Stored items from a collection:

+ + + + +

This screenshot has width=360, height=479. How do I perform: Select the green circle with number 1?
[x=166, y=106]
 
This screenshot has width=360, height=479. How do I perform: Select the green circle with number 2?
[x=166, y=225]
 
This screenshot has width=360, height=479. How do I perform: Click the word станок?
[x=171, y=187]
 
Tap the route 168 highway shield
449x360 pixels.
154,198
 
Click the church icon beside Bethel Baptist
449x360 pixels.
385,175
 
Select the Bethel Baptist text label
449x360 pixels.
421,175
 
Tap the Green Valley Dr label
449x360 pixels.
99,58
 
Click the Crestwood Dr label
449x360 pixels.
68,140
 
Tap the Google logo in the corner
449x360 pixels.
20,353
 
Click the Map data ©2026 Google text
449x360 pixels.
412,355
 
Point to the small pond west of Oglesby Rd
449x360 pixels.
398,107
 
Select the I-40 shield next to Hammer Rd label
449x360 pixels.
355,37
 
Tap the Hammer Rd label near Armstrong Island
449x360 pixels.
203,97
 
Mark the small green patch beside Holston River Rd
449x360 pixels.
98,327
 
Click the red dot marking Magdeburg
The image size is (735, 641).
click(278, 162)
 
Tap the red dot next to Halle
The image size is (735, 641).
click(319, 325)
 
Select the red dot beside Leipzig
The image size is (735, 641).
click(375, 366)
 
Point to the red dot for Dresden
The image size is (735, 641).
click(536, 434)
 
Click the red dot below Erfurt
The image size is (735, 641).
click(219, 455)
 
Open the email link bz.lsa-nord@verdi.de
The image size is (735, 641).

+ + + + +

| What is required |
Can you retype all of the records above, character for character?

| Task response |
This screenshot has width=360, height=479. How do I perform: Select the green circle with number 1?
[x=166, y=106]
 
This screenshot has width=360, height=479. How do I perform: Select the green circle with number 2?
[x=166, y=225]
 
This screenshot has width=360, height=479. How do I perform: Click the word станок?
[x=171, y=187]
 
Tap the route 168 highway shield
449x360 pixels.
154,198
 
Click the church icon beside Bethel Baptist
449x360 pixels.
385,175
 
Select the Bethel Baptist text label
449x360 pixels.
421,175
 
Tap the Green Valley Dr label
449x360 pixels.
99,58
 
Click the Crestwood Dr label
449x360 pixels.
68,140
 
Tap the Google logo in the corner
449x360 pixels.
20,353
 
Click the Map data ©2026 Google text
449x360 pixels.
412,355
 
Point to the small pond west of Oglesby Rd
449x360 pixels.
398,107
 
Select the I-40 shield next to Hammer Rd label
449x360 pixels.
355,37
 
Tap the Hammer Rd label near Armstrong Island
449x360 pixels.
203,97
 
Mark the small green patch beside Holston River Rd
449x360 pixels.
98,327
 
Click the red dot marking Magdeburg
The image size is (735, 641).
click(278, 162)
 
Tap the red dot next to Halle
The image size is (735, 641).
click(319, 325)
 
Select the red dot beside Leipzig
The image size is (735, 641).
click(375, 366)
 
Point to the red dot for Dresden
The image size is (735, 641).
click(536, 434)
 
Click the red dot below Erfurt
The image size is (735, 641).
click(219, 455)
 
Open the email link bz.lsa-nord@verdi.de
The image size is (735, 641).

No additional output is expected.